Work request ->
Every line below that contains the word "computer" must be copied.

Stored data entries ->
[Start of Attachment]
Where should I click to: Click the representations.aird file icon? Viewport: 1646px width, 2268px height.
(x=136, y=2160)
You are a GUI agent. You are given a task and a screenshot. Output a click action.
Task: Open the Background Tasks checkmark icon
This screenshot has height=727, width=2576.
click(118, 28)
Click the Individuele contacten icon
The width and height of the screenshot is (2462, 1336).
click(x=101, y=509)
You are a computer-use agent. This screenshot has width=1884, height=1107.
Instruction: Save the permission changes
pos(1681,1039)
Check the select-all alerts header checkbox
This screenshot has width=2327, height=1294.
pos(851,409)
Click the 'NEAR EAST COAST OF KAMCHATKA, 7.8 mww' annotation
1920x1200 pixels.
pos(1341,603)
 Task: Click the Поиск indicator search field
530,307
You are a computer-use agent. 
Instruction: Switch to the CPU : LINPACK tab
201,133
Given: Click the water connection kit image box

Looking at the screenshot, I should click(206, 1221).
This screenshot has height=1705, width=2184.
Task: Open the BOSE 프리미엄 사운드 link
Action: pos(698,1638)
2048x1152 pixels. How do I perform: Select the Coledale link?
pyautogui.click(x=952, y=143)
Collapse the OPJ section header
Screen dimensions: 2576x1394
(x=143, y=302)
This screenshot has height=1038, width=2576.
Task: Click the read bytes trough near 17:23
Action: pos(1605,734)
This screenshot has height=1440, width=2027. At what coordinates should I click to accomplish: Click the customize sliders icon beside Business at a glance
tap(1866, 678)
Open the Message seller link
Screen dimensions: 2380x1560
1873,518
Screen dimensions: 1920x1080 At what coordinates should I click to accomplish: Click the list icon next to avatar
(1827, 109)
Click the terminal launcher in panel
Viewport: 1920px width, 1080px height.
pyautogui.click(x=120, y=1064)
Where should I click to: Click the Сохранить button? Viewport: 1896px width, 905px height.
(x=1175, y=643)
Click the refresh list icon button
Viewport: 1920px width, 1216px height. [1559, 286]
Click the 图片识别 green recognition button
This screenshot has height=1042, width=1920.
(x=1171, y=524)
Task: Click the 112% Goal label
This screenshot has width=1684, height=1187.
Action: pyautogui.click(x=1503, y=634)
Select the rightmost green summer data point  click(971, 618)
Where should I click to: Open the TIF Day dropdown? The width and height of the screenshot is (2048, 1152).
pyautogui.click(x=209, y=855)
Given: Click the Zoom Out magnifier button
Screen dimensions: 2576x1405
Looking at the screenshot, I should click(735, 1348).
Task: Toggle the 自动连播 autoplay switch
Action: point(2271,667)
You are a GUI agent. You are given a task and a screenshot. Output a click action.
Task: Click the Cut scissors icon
[End of Attachment]
Exercise response ->
You are a computer-use agent. This screenshot has width=1884, height=1107.
You are a computer-use agent. 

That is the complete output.